EXERCISE DETAILS
Your answer should hold only the lines from the one with "Open the help question mark icon" through the end of the records, repeated exactly and minus any pictures.
══ DATA SUPPLIED
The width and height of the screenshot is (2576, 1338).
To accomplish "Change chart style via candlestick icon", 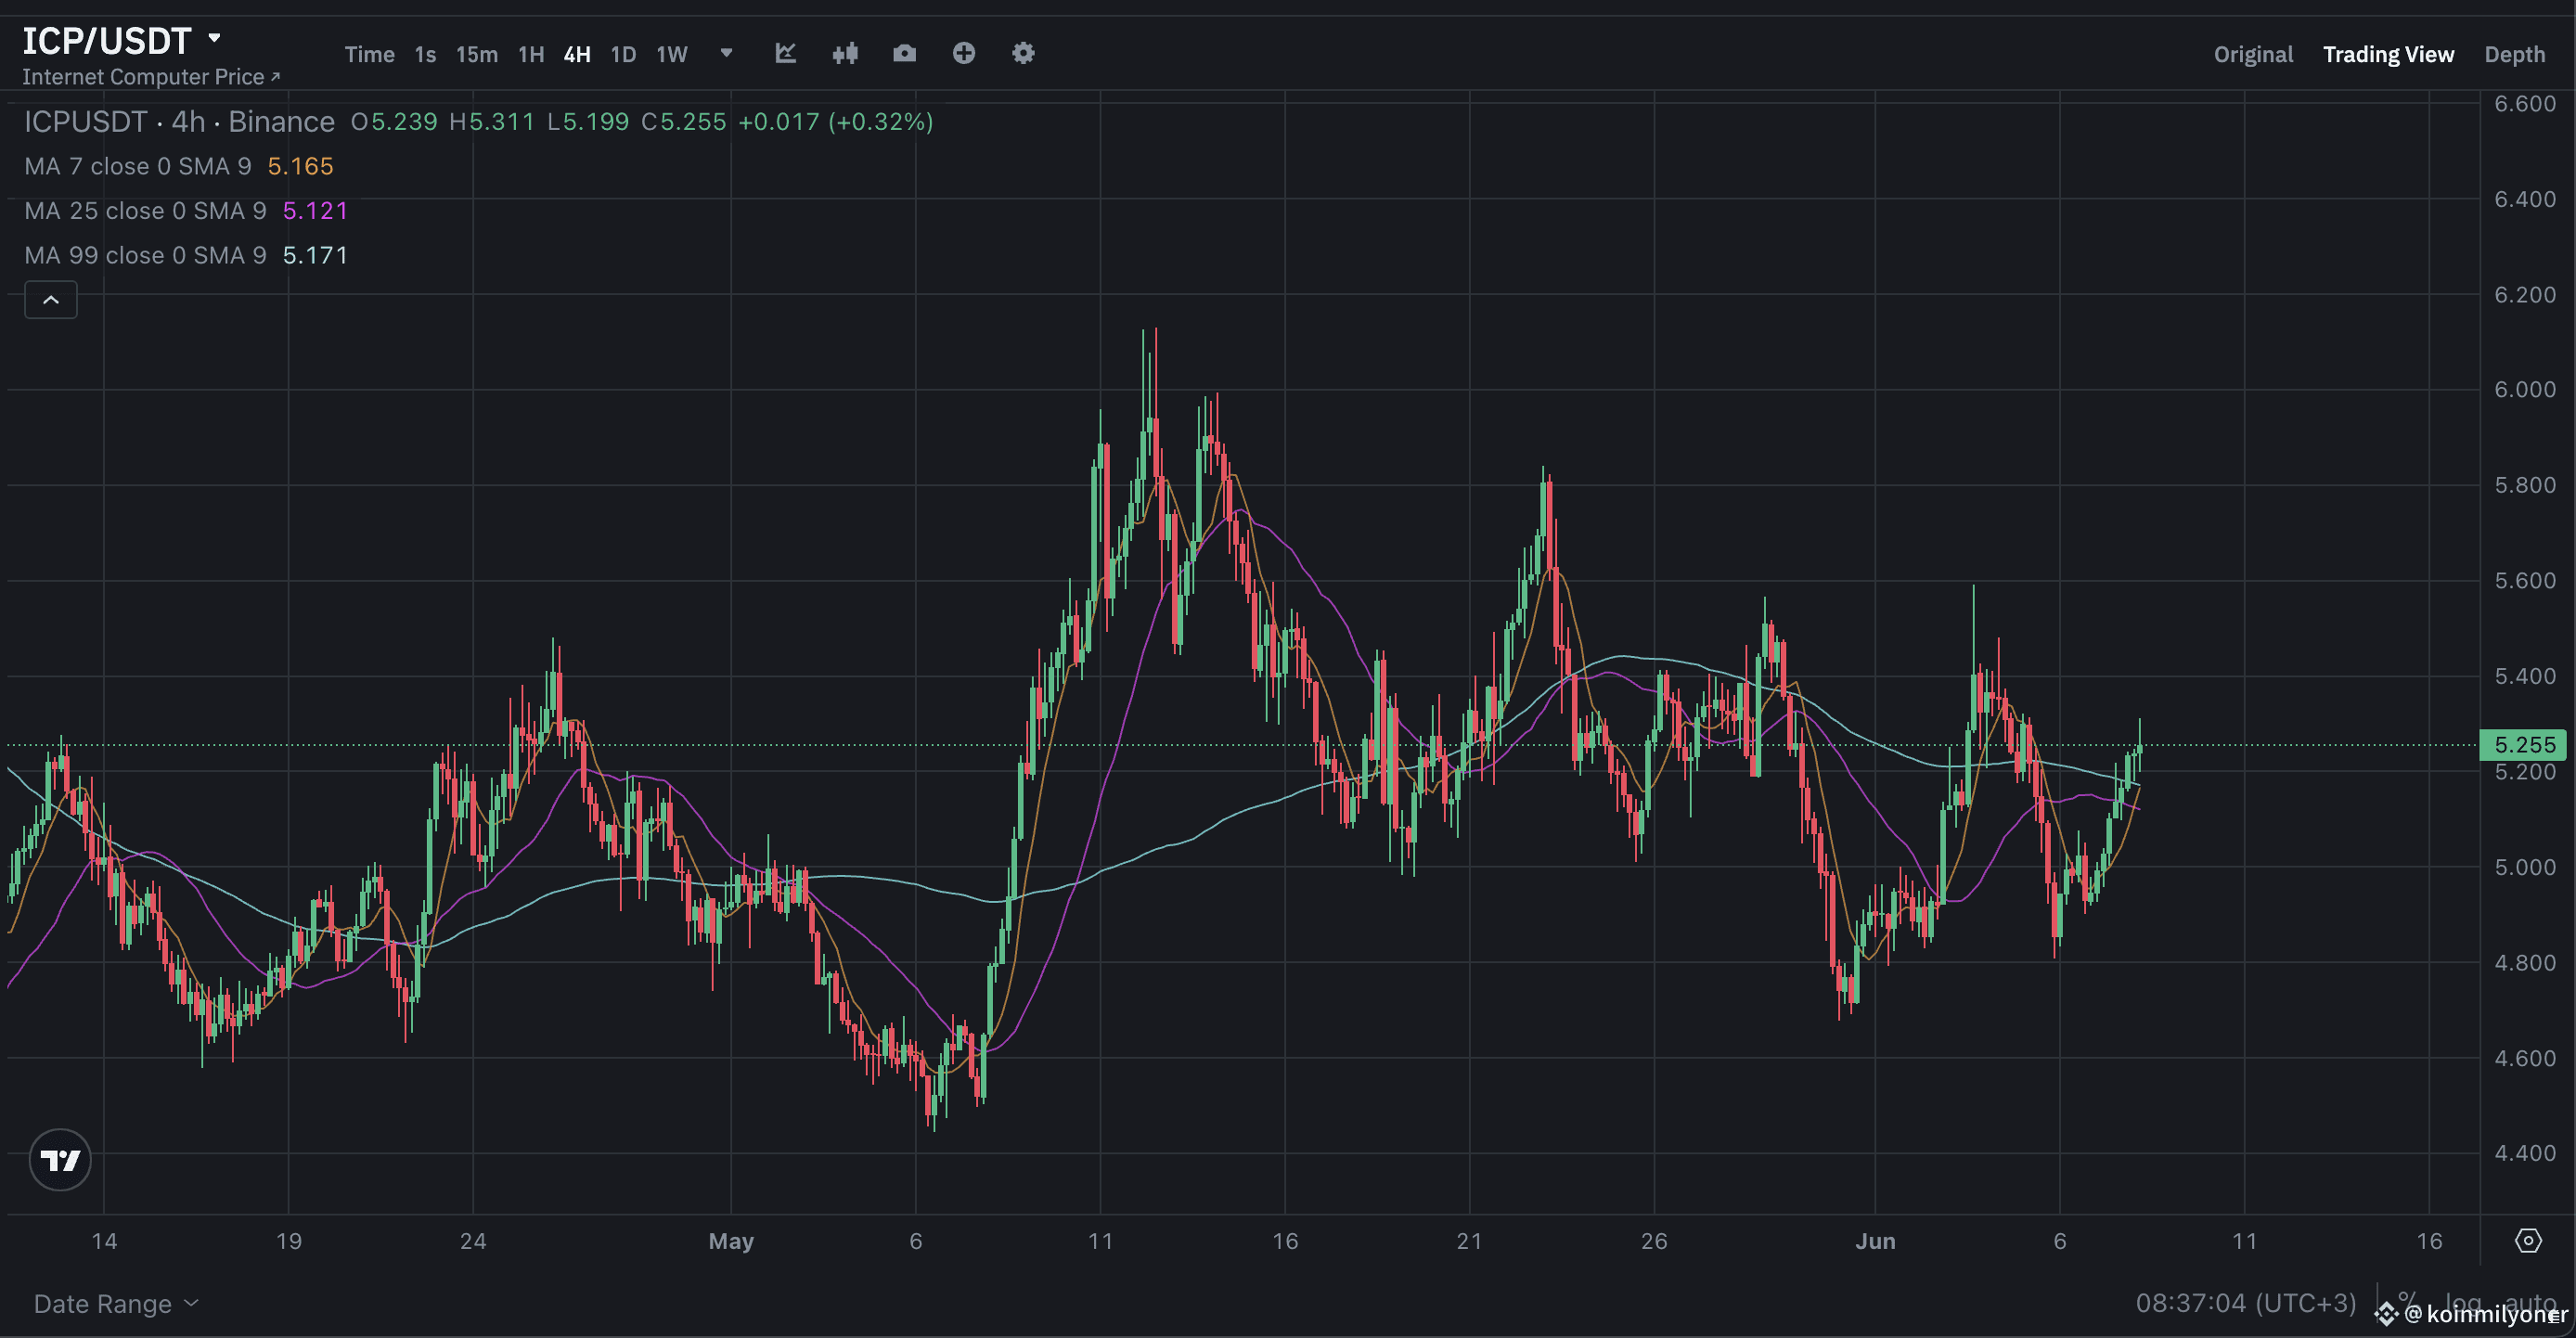I will click(845, 54).
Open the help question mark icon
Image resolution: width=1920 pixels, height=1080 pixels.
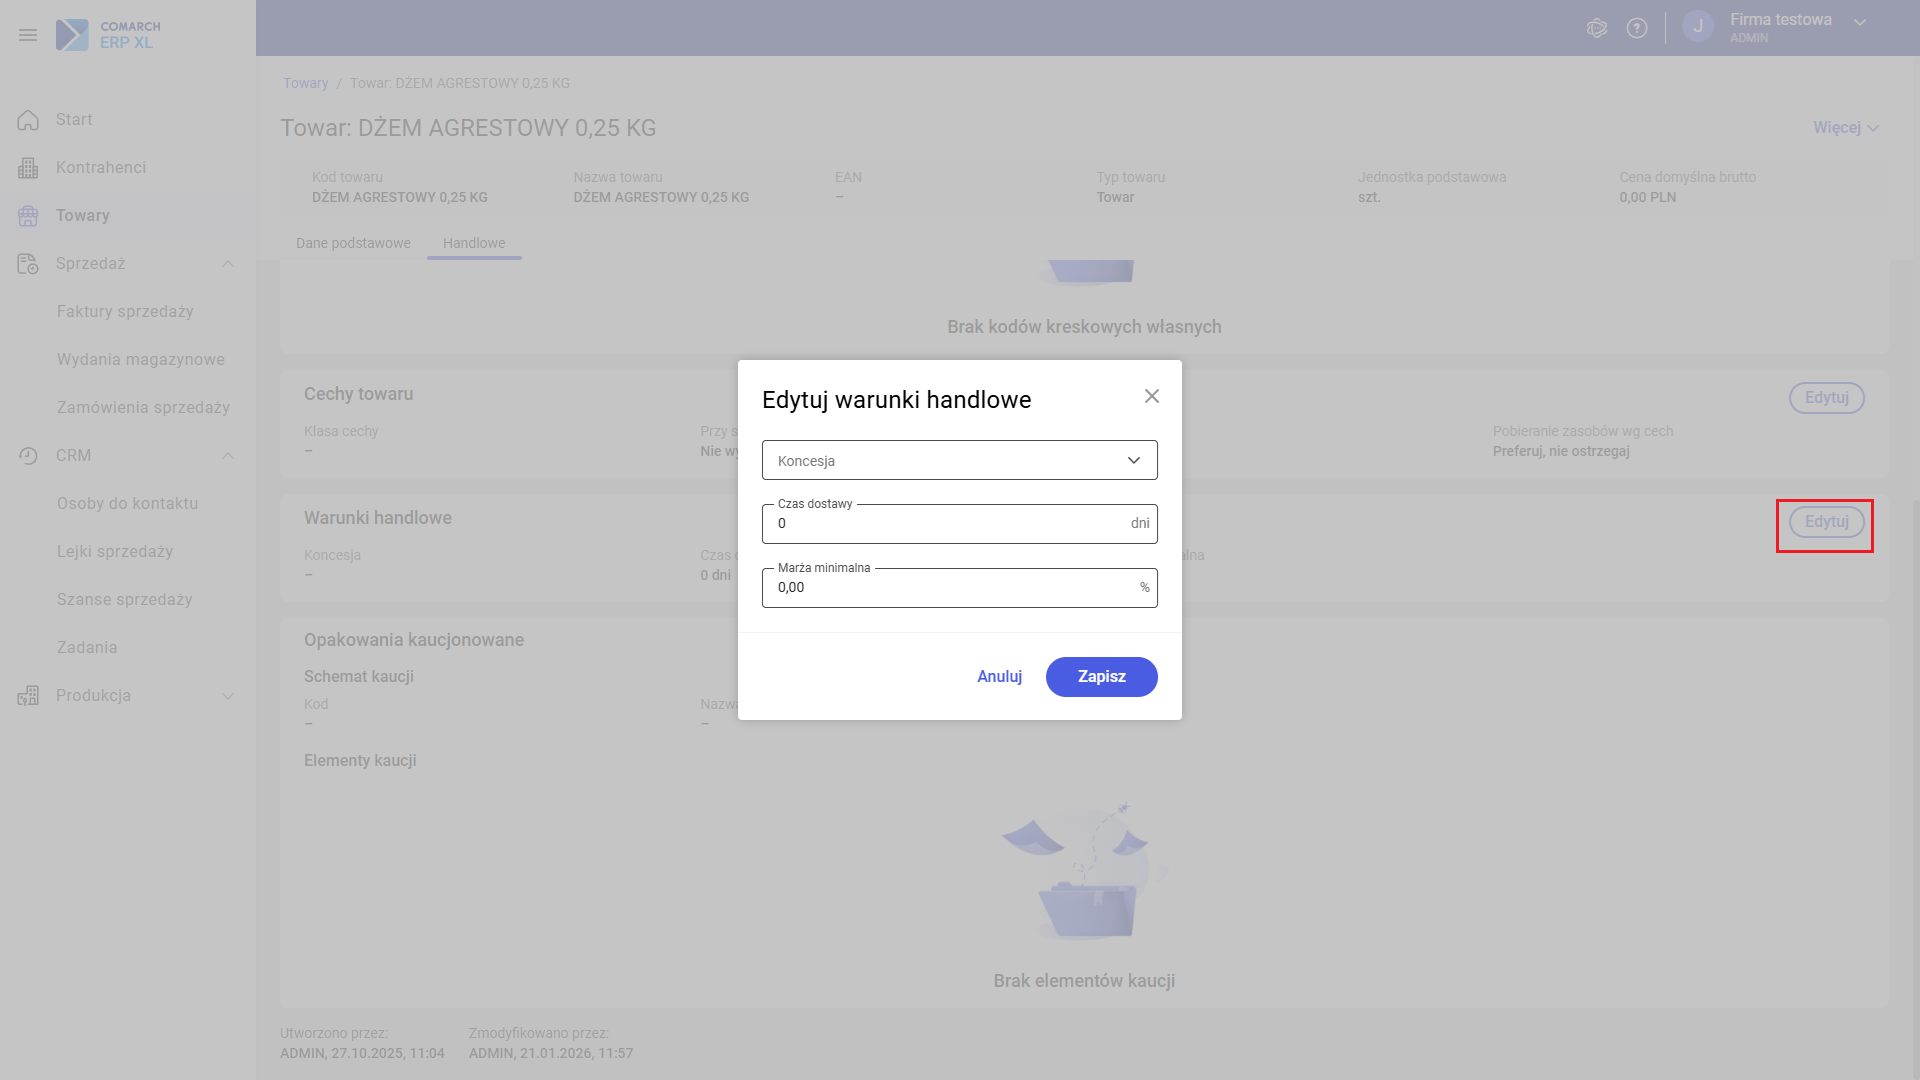point(1637,28)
════
OUTPUT OF THE TASK
Open the help question mark icon
Image resolution: width=1920 pixels, height=1080 pixels.
point(1637,28)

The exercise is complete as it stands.